» How to complete this task: Return the data below exactly, stopping after the line with "Task: Click the image".

» The data:

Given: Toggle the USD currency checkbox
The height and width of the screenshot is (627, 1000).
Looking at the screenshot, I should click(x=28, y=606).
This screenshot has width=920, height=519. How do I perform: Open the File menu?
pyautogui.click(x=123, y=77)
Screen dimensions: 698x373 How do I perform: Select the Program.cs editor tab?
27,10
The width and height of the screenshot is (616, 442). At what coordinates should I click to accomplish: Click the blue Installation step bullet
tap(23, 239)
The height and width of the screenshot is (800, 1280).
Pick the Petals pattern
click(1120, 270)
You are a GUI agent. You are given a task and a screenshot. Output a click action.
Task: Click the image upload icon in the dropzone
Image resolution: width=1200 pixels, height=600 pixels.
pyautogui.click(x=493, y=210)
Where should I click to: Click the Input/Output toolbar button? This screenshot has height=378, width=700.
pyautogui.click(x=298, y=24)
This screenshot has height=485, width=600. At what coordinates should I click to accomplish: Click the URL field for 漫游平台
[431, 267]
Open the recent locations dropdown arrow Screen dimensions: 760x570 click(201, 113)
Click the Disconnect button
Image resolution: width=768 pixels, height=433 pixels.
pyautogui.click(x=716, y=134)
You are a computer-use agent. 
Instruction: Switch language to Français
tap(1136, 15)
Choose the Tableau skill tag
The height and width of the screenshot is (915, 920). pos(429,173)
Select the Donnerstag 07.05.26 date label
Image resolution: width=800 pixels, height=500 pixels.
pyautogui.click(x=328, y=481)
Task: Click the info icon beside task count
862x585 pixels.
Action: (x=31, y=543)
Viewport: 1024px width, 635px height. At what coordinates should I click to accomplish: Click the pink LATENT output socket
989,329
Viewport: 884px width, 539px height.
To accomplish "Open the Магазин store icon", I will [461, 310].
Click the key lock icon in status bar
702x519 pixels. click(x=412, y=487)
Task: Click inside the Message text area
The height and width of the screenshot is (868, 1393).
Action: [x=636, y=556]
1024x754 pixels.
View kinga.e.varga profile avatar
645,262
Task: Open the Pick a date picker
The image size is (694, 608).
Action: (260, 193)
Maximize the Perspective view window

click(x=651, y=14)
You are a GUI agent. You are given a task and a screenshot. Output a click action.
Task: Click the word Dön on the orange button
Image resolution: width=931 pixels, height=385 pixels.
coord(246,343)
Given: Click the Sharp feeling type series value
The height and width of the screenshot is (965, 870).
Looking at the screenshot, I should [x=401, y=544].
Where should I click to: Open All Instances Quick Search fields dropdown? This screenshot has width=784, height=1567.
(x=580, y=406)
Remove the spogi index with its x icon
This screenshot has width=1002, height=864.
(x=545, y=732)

» Finished task:
Given: Toggle the USD currency checkbox
The height and width of the screenshot is (627, 1000).
Looking at the screenshot, I should click(x=28, y=606).
This screenshot has width=920, height=519. How do I perform: Open the File menu?
pyautogui.click(x=123, y=77)
Screen dimensions: 698x373 How do I perform: Select the Program.cs editor tab?
27,10
The width and height of the screenshot is (616, 442). At what coordinates should I click to accomplish: Click the blue Installation step bullet
tap(23, 239)
The height and width of the screenshot is (800, 1280).
Pick the Petals pattern
click(1120, 270)
You are a GUI agent. You are given a task and a screenshot. Output a click action.
Task: Click the image upload icon in the dropzone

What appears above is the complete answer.